Kadang-kadang, bagaimanapun, itu adalah bukti dari sesuatu yang lain: antropofagi, makan daging manusia oleh manusia lain - meskipun tidak harus spesies manusia yang sama, yang berarti, tegasnya, bukan kanibalisme.
Antropofagi kuno sulit dibuktikan. Tujuan pemrosesan tulang dapat disalahartikan, jika tidak ada bukti lain.
Meski begitu, ada beberapa tulang Pleistosen yang menginterpretasi kanibalisme atau antropofaginya tidak terbantahkan.
Untuk menentukan apa bekas luka pada tulang itu, Pobiner membuat cetakan tulang menggunakan bahan cetakan gigi.

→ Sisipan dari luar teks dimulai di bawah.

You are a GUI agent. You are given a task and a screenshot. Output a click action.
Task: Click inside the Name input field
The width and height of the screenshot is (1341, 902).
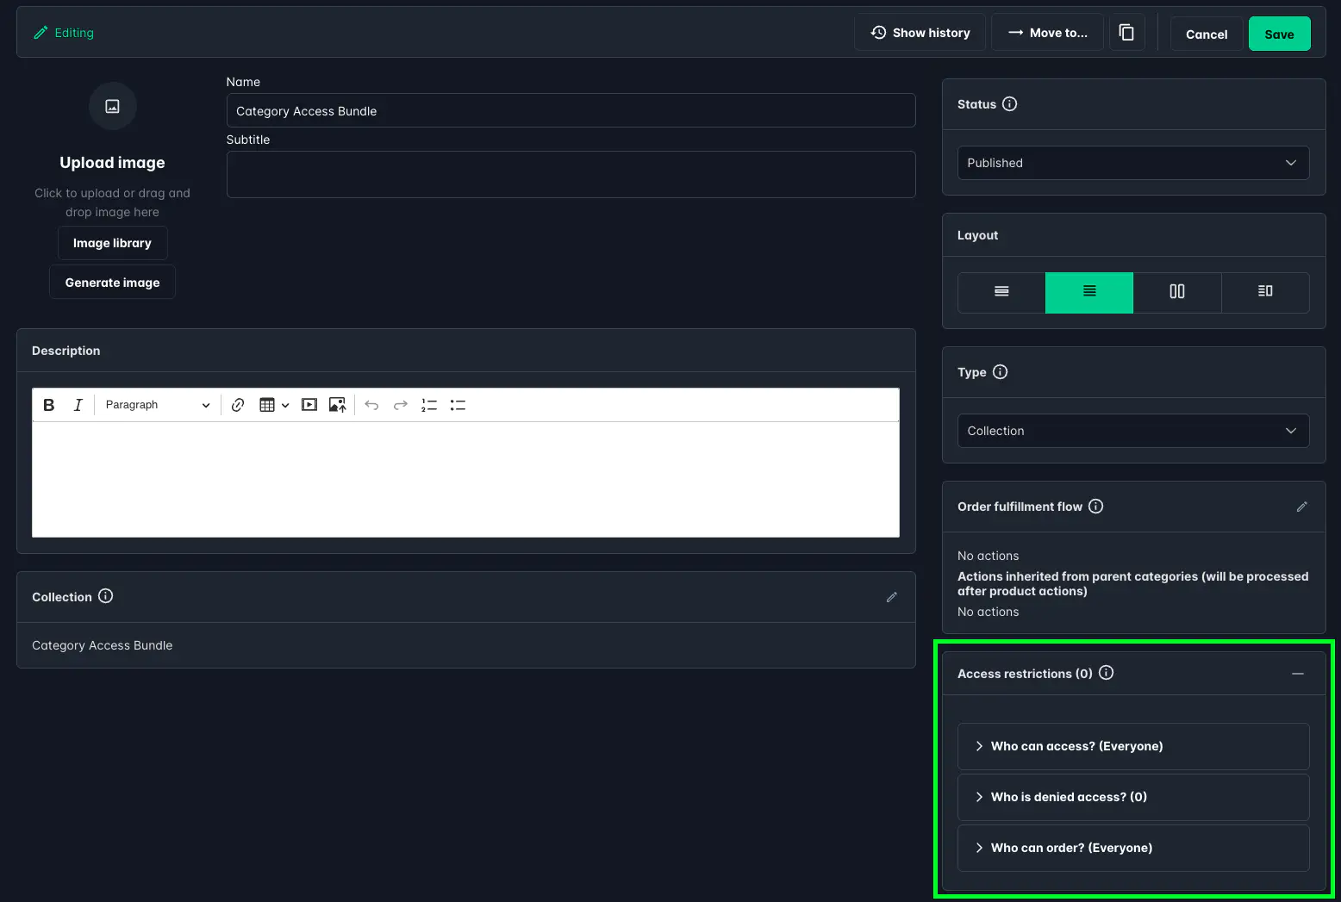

Kemudian ia mengirimkannya ke ahli paleoantropologi Michael Pante dari Colorado State University untuk melihat apa yang mungkin dia buat dari tanda itu.
Dia memindai cetakan, dan membandingkannya dengan database 898 gigi, terinjak-injak, dan bekas luka yang, dari waktu ke waktu.
Cetakan itu telah dibuat dengan hati-hati selama percobaan terkontrol, dan disatukan menjadi sumber daya hanya untuk tujuan ini.
Hasil ini cukup jelas. Sembilan dari 11 tanda pada tulang, yang ditemukan Pante, adalah bekas luka yang jelas, konsisten dengan jenis kerusakan yang dibuat oleh perkakas batu.
Dua lainnya adalah bekas gigi, mirip dengan yang dibuat oleh singa.
Tidak jelas mana yang lebih dulu, pemotongan atau singa, tetapi bekas luka, kata Pobiner, konsisten dengan yang dibuat dengan membuang daging dari tulang – misalnya, untuk persiapan makan.
Mereka semua miring dan berorientasi dengan cara yang sama, seolah-olah orang yang membuatnya sedang memotong, tanpa mengubah cengkeramannya pada perkakas batu, atau bergerak.
Dan semuanya terletak di tempat otot betis menempel pada tulang. Itu adalah tempat yang sempurna untuk memotong jika tujuan Anda adalah memotong sepotong daging.
"Bekas potongan ini terlihat sangat mirip dengan apa yang saya lihat pada fosil hewan yang sedang diproses untuk dikonsumsi," kata Pobiner.
"Tampaknya kemungkinan besar daging dari kaki ini telah dimakan dan dimakan untuk nutrisi, bukan untuk ritual."
Kita tidak tahu siapa yang memakan, atau bahkan siapa yang dimakan, dalam hal spesies.
Ketika tulang kaki dideskripsikan secara ilmiah pada awal 1970-an setelah penemuannya, pemiliknya diidentifikasi sebagai Australopithecus boisei. Itu diidentifikasi ulang pada 1990-an sebagai Homo erectus.
Namun, para arkeolog dan antropolog sejak saat itu memutuskan bahwa kita tidak memiliki cukup data untuk membuat identifikasi spesies.
Dan kita tentu tidak tahu spesies hominin lapar apa yang membuat bekas luka itu. Dan itu bisa jadi sejumlah hominin kontemporer.
Jadi sementara kami tidak dapat mengesampingkan kanibalisme, kami juga tidak dapat membuat pernyataan mutlak ke arah itu. Yang paling dekat yang bisa kita perkirakan adalah antropofagi.
Pertanyaan lain yang masih belum terjawab adalah apakah itu benar-benar bukti antropofagi tertua yang diketahui atau tidak.